Problem details – Copy the text of every entry below word for word, leaving out the pictures.
***** Available data
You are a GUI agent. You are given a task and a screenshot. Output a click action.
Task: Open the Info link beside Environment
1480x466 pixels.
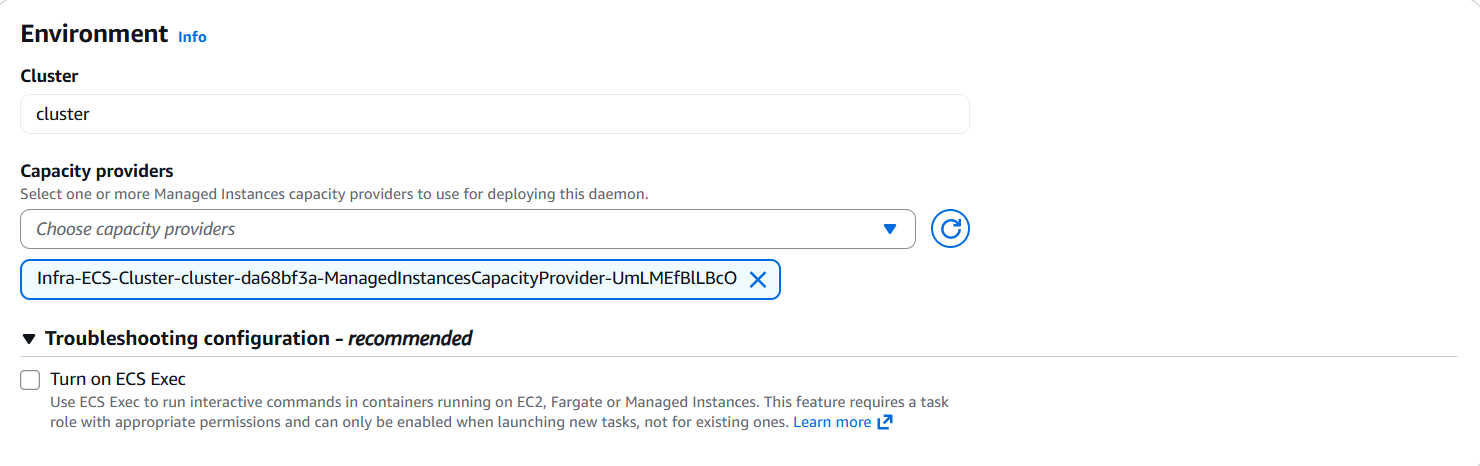click(x=192, y=37)
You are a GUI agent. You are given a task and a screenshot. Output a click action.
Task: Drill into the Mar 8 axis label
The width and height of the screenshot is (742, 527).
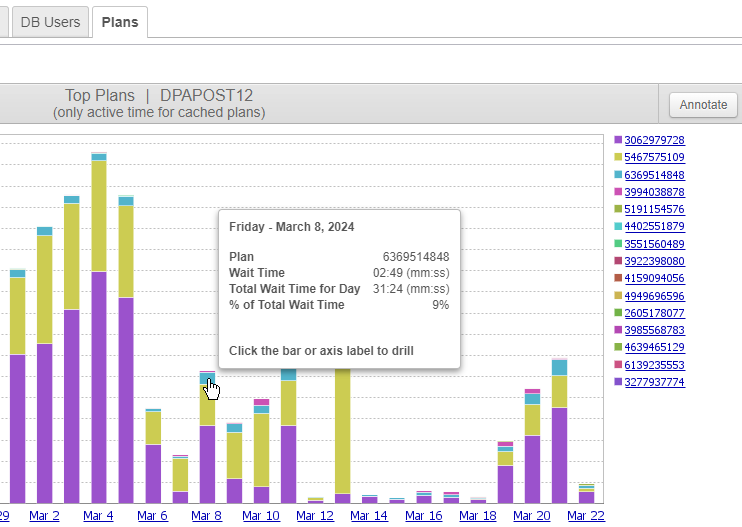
**********
Solution to this exercise –
You are a GUI agent. You are given a task and a screenshot. Output a click action.
Task: Open the Info link beside Environment
1480x466 pixels.
click(x=192, y=37)
You are a GUI agent. You are given a task and a screenshot. Output a click action.
Task: Drill into the Mar 8 axis label
The width and height of the screenshot is (742, 527).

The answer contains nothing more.